What are the most important points about policies? They're not hard and fast rules, but you could still get blocked for violating them excessively. This is an honest and concise definition, and again I honestly don't see what anyone hopes to gain by omitting some part of that from the lead. Equazcion (talk) 10:59, 31 Oct 2009 (UTC)
- Yes, I tend to agree with Equazcion here. I haven't analysed all the foregoing discussion in detail, but I've no idea why this minor matter should have flared up into personal antagonism. Perhaps we can just leave the lead as it is for now, while tempers abate? (I would still like to add a sentence telling new editors explicitly that they don't need to worry about reading all the policies and guidelines.)--Kotniski (talk) 11:24, 31 October 2009 (UTC)
- The reasons I have given are:
- This policy is mainly about describing how to set up and maintain useful policies and guidelines. Blocking is just one policy amongst many.
- People who are going to disrupt the place aren't going to take much of it in the leader and people who aren't going to disrupt don't need to be told it up front. I see it as offputting and unnecessary for new editors.
- WP:IAR and WP:5P don't go on about blocking and if any place would have it up front to warn people it would be those
- Blocking is mentioned in this policy only as additional information about policies. It defers to the blocking policy by referring to it.
- There's other information about policies and guidelines which would be far more useful in the leader. The difference between a policy and a guideline for instance is directly relevant to this policy. Some people think the distinction is irrelevant but if so they should discuss that first and get consensus about changing the body first.
- Newbies coming here would be much better being directed at a good page about the five pillars or a page about starting editing. Extra irrelevant clutter makes it hard to put in useful stuff.
- This policy itself says the leader should give the aims and scope and that there should be no unnecessary repetition or paraphrasing of policy. Instead of trying to fix that if broken IAR was invoked to insert about blocking in the leader.
- The paragraph in my view misstates the WP:blocking policy by its emphasis on removing editors rather than reforming them to improve the encycloipaedia.

+ + +

### What to do
• a. Please say whether each statement agrees with the discussion about the policy lead, answering yes or no and quoting the words of the discussion that decide it. (i) Kotniski has analysed all the earlier discussion in detail. (ii) One of the listed reasons is that WP:IAR and WP:5P don't go on about blocking. (iii) Equazcion calls the definition honest and concise.
• b. Answer these questions from the discussion about the policy lead.
(i) What sentence would Kotniski still like to add?
(ii) What is offered as an example of other information that would be far more useful in the leader?
(iii) Where would newbies be better directed?
• c. Carry the discussion about the policy lead forward from its last sentence.

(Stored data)
+ + +

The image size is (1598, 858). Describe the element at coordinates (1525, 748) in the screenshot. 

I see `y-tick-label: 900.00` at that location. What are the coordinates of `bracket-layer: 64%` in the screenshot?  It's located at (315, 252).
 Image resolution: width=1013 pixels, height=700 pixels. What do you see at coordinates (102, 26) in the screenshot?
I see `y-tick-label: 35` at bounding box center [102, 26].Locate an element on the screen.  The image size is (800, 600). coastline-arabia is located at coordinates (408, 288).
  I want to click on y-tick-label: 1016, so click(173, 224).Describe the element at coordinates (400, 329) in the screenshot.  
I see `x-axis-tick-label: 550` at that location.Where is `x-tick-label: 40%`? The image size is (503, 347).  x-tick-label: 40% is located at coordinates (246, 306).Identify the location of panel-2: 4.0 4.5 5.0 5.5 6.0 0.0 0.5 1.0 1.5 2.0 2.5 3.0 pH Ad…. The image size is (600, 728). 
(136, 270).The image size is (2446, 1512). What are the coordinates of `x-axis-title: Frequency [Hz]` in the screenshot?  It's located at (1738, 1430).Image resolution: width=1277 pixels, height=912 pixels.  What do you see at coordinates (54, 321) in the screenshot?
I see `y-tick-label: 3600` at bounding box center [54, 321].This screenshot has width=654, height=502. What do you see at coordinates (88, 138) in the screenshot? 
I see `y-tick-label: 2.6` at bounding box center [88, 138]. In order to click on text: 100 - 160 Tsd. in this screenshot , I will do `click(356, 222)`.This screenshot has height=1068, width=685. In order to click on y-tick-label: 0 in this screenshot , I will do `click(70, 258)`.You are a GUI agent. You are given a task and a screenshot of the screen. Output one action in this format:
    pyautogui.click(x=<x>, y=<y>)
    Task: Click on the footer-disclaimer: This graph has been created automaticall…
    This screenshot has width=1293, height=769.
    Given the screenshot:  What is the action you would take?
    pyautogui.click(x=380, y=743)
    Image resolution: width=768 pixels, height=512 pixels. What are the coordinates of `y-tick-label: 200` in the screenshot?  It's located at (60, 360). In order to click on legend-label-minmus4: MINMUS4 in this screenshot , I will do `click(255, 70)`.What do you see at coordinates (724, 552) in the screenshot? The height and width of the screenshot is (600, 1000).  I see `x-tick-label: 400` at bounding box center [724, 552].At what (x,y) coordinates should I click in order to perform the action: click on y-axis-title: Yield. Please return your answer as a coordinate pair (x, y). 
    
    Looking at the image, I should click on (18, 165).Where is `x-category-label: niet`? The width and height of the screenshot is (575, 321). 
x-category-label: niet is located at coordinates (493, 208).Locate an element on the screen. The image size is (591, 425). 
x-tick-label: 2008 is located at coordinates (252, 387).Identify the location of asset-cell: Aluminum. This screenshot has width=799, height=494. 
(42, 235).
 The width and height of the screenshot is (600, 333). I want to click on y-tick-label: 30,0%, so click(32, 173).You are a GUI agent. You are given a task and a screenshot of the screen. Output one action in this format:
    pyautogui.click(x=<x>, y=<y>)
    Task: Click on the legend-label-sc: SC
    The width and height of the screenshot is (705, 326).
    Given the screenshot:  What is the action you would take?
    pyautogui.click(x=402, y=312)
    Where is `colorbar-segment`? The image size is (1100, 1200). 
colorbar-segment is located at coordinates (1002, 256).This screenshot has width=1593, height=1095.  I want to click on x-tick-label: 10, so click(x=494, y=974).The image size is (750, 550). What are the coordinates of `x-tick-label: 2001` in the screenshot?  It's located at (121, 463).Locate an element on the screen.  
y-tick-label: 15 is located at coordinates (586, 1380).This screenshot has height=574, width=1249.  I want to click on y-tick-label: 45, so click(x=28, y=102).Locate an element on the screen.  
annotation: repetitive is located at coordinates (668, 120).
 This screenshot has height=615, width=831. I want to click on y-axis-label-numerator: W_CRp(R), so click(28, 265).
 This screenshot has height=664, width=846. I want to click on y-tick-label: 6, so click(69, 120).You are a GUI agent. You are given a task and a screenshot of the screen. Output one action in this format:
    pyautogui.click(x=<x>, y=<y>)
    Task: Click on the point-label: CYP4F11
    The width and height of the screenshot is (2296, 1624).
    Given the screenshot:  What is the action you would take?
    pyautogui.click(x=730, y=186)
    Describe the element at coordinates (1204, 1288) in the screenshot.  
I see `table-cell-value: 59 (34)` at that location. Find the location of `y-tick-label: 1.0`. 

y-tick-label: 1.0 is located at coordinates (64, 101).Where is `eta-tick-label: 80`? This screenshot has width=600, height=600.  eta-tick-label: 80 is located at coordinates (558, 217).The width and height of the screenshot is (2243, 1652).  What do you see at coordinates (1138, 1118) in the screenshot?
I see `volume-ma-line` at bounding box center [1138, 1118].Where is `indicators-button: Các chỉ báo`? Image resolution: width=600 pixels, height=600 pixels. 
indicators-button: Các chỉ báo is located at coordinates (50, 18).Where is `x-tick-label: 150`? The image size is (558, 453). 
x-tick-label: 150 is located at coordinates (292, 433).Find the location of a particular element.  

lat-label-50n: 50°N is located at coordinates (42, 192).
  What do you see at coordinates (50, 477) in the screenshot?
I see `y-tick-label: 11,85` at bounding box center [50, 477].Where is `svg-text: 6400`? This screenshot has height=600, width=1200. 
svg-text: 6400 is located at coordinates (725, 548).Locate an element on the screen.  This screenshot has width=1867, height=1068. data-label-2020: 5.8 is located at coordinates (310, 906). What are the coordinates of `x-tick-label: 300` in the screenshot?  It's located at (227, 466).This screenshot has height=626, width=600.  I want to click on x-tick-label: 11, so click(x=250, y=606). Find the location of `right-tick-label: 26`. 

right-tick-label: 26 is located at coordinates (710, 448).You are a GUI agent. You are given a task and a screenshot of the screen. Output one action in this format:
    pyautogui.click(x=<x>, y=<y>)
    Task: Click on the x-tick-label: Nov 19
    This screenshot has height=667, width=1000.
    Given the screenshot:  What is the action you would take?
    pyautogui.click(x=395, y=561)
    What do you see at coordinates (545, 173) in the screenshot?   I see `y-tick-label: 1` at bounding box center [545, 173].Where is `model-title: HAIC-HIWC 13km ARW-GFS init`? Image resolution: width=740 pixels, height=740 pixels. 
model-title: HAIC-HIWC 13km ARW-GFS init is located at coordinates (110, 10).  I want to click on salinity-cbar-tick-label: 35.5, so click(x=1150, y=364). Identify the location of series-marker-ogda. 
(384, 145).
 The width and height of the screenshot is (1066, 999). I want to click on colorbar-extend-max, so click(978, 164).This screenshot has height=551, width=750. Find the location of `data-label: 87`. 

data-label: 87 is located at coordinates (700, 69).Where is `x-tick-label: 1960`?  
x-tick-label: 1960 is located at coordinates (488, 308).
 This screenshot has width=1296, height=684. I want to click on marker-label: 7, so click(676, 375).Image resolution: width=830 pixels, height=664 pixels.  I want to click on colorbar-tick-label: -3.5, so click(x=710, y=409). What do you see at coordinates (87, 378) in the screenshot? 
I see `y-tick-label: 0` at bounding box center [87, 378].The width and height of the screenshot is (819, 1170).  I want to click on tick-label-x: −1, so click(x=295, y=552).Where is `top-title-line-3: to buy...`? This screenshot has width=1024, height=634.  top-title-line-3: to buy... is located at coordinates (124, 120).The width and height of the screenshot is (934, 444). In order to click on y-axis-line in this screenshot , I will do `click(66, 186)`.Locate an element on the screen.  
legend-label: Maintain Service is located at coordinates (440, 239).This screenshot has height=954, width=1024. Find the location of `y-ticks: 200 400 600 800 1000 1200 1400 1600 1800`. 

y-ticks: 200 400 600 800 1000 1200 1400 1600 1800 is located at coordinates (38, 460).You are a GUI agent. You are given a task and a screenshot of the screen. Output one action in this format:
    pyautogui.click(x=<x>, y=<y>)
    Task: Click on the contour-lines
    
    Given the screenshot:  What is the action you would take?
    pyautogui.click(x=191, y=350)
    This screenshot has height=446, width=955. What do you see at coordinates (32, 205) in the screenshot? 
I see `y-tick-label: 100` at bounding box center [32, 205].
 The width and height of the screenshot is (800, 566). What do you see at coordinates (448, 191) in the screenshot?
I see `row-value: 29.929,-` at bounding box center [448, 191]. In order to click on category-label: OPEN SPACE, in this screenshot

+ + +

### Answers to the exercise
• a.
(i) No: "I haven't analysed all the foregoing discussion in detail"
(ii) Yes: "WP:IAR and WP:5P don't go on about blocking"
(iii) Yes: "This is an honest and concise definition"

• b.
(i) A sentence telling new editors explicitly that they don't need to worry about reading all the policies and guidelines.
(ii) The difference between a policy and a guideline.
(iii) To a good page about the five pillars or a page about starting editing.

• c.
- We should WP:Avoid instruction creep
- and you've had a number of other people complaining about it, they probably have additional reasons of their own. There is no consensus for inserting this in the leader. If it is minor in your view then you stuck it in - you remove it. I am very happy about a general statement like you say - a direct to the five pillars for that would do that well I think and tell them a lot more besides. Dmcq (talk) 11:52, 31 October 2009 (UTC)
- What clutter? It's a sentence. I'm still not seeing the point in leaving it out. You seem so adamant about it, so I'm trying to get at the reason. If this page is about policy, don't you think we should be providing some rationale up-front about why the pages are being called policies? Because again, consequences are a fundamental part of that. Without consequence there's really no policy. You've mentioned some technical things here that could serve as backup for your position, but I don't understand the position itself. You seem to want to this page to come off a certain way, or perhaps avoid coming off a certain way, and I'd like some clarity on that. It would help us get somewhere in this discussion. Equazcion (talk) 12:00, 31 Oct 2009 (UTC)
- You haven't dealt with any of the points above. Four editors have specifically opposed that paragraph about blocking being in the leader. There is no consensus for this change. Why are you so adamant about including it? Why not try including something about blocking on the ignore all rules page instead? That would be a much more relevant place. I'd oppose it there too but not so vehemently. Here in a place which newbie editors might get to almost immediately I believe it is against the spirit of wikipedia and harmful of the goal of creating a free, reliable encyclopedia. Dmcq (talk) 12:14, 31 October 2009 (UTC)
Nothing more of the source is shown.